The answer must consist only of the lines from the line with "Tap the Back arrow chevron" to the line with "Change the Compression", both included, exactly as they stand below.

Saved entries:
################

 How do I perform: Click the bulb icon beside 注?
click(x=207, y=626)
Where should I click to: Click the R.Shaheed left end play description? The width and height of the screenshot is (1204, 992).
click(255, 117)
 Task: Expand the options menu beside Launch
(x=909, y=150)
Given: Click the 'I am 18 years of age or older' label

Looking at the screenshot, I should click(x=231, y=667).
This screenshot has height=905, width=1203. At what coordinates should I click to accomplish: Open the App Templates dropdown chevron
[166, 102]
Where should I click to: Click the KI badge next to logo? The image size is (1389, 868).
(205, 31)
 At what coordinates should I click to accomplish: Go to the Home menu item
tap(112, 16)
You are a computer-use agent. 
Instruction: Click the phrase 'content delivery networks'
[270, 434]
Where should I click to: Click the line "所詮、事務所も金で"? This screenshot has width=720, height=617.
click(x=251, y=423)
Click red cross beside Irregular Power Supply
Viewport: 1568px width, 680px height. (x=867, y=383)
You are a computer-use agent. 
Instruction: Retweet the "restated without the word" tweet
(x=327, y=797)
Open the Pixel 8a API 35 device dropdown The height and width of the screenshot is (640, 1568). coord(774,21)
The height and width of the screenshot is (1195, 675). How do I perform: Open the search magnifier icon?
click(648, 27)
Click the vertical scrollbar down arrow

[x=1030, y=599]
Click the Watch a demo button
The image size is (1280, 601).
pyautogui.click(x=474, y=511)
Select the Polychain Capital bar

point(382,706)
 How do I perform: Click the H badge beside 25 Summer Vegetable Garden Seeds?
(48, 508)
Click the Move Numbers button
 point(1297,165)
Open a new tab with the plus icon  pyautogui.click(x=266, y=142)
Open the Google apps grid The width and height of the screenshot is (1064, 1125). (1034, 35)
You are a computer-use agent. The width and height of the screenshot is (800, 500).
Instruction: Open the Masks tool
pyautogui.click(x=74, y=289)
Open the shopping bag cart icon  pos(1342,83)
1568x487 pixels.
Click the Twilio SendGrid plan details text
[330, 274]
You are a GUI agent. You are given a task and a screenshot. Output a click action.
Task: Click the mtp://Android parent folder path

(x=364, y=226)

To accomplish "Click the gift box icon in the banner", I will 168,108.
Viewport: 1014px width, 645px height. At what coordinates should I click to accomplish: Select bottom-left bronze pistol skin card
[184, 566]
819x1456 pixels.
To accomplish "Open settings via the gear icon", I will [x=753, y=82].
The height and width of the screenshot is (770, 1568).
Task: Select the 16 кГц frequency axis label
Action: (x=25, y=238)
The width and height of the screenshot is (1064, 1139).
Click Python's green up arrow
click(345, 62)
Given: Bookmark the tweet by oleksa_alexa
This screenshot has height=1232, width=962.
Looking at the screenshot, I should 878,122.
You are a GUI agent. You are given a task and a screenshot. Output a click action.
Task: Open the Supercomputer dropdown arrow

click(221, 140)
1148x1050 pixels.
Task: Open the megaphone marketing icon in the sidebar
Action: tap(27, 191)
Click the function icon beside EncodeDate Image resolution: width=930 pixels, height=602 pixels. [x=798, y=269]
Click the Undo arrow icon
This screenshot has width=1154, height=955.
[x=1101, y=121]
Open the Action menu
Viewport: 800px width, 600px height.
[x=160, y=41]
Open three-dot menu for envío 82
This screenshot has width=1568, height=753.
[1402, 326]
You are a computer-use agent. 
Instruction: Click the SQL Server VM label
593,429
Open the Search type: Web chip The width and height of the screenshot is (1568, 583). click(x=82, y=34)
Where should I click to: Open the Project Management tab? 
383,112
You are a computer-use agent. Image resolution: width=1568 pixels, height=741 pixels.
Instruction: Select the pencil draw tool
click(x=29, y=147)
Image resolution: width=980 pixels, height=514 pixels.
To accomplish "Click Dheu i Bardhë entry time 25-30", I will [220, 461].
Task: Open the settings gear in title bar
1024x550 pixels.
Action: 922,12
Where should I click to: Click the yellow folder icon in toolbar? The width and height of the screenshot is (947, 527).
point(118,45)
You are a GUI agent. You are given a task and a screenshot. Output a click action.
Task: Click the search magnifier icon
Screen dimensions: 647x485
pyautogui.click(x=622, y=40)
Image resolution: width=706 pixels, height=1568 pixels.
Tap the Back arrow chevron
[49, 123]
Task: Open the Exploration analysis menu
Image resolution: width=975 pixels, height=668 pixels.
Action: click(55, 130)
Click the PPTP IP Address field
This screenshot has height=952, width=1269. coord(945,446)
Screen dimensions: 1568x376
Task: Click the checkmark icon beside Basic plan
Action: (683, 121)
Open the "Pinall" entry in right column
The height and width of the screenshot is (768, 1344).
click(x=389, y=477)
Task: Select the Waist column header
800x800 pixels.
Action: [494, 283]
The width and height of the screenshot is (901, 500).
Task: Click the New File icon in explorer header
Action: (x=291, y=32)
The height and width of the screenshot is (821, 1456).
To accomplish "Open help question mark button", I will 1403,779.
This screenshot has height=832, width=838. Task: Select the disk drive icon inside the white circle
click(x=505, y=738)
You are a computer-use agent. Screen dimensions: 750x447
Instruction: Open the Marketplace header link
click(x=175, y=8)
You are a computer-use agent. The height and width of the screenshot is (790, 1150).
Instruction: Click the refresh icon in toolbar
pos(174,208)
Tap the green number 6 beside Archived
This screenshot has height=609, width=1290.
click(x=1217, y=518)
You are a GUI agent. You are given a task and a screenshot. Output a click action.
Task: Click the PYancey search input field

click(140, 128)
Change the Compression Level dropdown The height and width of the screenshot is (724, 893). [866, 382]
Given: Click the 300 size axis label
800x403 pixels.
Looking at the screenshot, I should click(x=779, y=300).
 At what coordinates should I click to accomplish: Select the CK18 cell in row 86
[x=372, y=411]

################

REPLY TO THE TASK =
Tap the Back arrow chevron
[49, 123]
Task: Open the Exploration analysis menu
Image resolution: width=975 pixels, height=668 pixels.
Action: click(55, 130)
Click the PPTP IP Address field
This screenshot has height=952, width=1269. coord(945,446)
Screen dimensions: 1568x376
Task: Click the checkmark icon beside Basic plan
Action: (683, 121)
Open the "Pinall" entry in right column
The height and width of the screenshot is (768, 1344).
click(x=389, y=477)
Task: Select the Waist column header
800x800 pixels.
Action: [494, 283]
The width and height of the screenshot is (901, 500).
Task: Click the New File icon in explorer header
Action: (x=291, y=32)
The height and width of the screenshot is (821, 1456).
To accomplish "Open help question mark button", I will 1403,779.
This screenshot has height=832, width=838. Task: Select the disk drive icon inside the white circle
click(x=505, y=738)
You are a computer-use agent. Screen dimensions: 750x447
Instruction: Open the Marketplace header link
click(x=175, y=8)
You are a computer-use agent. The height and width of the screenshot is (790, 1150).
Instruction: Click the refresh icon in toolbar
pos(174,208)
Tap the green number 6 beside Archived
This screenshot has height=609, width=1290.
click(x=1217, y=518)
You are a GUI agent. You are given a task and a screenshot. Output a click action.
Task: Click the PYancey search input field

click(140, 128)
Change the Compression Level dropdown The height and width of the screenshot is (724, 893). [866, 382]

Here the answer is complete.